◆ TRY IT ◆
Reproduce everything from "The Group attributes" down to "adequate market supply." in the text below on Huon Aquaculture's half-year results, swapping "Fortress pens" for "Fortress cages".

◆ PASSAGE SHOWN ◆

· · · · ·

Huon Aquaculture Group Limited has announced solid profits in the results achieved in last half of the year ended 31 December 2014.
The company’s net profit after tax from June to December 2014 was AUD 25.9 million (USD 20.2 million), representing an 11.5 per cent increase over the same period last year due to the fair value adjustment of biological assets.
The Group attributes its biological asset rise to good production growth for next year’s fish harvest, as well as the performance of the new Fortress pens and feed barges, improved farming practices and environmental conditions, which in turn will ensure adequate market supply.
The Tasmania-based seafood producer’s EBITDA showed a 10 per cent increase in the reported period, reaching AUD 43.1 million (USD 33.5 million) vs. AUD 39.2 million (USD 30.5 million) in the same term of 2013.
Huon’s cost per kilogram was reduced by AUD 0.54 per kilogram (USD 0.42/kg) representing an 9 per cent contraction yoy.
However, operating margins decreased owing to short-term impacts associated with implementing the Controlled Growth Strategy. Costs related with the Initial Public Offer (IPO) of AUD 1.1million (USD 0.86 million) have been acknowledged in the current reporting period, both factors having a negative impact on the profit for the period.
“Our strong cash position means the Company is well placed to deliver the Controlled Growth Strategy as planned,” stated the Group Managing Director and CEO, Peter Bender.
Huon has also re-established appropriate export channels into key Asian markets to distribute additional volume from stronger than expected production growth in first half of 2015 and will continue to utilise export channels to distribute additional volumes for the remainder of the year.
Regarding the new facility the company is about to open, Bender said it would allow them to expand their focus on new product development and assist Huon to continue optimising sales channel mix.

· · · · ·

◆ AVAILABLE DATA ◆
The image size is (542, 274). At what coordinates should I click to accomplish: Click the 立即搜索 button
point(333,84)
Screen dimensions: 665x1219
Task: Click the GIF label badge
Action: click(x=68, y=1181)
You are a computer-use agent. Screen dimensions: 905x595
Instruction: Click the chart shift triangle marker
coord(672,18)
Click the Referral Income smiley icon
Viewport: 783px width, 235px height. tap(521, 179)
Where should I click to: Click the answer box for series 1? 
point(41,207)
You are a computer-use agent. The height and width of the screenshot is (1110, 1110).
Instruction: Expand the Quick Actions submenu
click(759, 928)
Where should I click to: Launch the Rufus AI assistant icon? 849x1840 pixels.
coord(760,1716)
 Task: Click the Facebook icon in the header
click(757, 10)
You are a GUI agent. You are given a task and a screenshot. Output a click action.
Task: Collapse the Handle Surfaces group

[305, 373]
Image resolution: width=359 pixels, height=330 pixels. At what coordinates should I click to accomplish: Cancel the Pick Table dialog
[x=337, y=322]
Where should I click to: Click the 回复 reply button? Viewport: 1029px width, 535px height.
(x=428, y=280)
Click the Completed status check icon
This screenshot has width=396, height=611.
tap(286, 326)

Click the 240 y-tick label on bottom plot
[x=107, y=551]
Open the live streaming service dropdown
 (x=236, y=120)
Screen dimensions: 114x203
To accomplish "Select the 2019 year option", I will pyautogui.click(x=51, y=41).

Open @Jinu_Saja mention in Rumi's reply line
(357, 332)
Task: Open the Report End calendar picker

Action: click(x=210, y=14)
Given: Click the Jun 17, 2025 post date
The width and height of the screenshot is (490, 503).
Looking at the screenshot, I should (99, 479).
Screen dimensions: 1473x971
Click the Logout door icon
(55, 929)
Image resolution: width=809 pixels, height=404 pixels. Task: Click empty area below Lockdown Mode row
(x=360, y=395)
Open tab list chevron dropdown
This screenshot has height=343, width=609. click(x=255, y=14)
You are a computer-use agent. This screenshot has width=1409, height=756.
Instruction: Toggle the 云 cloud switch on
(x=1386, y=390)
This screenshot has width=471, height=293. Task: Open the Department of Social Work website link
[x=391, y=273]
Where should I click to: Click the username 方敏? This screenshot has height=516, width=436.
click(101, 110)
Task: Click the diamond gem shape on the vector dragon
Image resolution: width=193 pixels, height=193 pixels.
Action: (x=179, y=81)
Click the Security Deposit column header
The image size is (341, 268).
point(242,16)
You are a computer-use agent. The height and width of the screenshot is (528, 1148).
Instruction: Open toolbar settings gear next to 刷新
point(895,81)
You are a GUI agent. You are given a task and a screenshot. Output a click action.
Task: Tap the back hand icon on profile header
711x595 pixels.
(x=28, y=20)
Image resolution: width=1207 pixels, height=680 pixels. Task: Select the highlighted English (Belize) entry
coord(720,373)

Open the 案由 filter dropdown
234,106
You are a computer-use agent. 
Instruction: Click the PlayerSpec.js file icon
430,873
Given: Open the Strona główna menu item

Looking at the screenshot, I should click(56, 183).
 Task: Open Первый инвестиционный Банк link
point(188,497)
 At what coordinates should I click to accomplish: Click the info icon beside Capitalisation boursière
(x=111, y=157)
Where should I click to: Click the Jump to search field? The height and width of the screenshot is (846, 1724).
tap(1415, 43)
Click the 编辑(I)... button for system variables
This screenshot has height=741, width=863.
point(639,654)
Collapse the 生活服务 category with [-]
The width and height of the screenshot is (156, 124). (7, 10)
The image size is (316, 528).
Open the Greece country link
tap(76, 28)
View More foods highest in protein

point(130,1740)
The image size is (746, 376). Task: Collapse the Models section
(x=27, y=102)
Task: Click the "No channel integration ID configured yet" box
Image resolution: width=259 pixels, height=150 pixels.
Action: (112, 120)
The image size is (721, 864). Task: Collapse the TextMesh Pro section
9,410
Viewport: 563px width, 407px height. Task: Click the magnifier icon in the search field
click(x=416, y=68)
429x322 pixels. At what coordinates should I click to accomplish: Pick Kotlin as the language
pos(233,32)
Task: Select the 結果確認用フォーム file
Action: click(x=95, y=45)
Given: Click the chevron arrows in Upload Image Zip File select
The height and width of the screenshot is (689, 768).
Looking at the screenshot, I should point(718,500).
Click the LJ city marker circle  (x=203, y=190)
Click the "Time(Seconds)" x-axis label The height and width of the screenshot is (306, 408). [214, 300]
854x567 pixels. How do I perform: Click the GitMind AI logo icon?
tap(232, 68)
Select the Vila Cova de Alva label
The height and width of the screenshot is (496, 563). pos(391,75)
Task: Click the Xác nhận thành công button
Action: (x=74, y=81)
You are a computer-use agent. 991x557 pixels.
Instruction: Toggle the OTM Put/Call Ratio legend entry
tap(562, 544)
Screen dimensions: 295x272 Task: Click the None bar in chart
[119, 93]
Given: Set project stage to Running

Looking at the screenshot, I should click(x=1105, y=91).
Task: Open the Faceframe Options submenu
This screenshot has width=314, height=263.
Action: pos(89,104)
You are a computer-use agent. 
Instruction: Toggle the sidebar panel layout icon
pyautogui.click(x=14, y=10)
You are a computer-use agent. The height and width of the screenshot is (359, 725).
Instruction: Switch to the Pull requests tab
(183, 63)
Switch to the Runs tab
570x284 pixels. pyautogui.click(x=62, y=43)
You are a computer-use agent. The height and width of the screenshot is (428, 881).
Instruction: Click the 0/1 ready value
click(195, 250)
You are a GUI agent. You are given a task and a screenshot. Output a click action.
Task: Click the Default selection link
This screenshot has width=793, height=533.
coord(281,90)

· · · · ·

◆ TASK RESPONSE ◆
The Group attributes its biological asset rise to good production growth for next year’s fish harvest, as well as the performance of the new Fortress cages and feed barges, improved farming practices and environmental conditions, which in turn will ensure adequate market supply.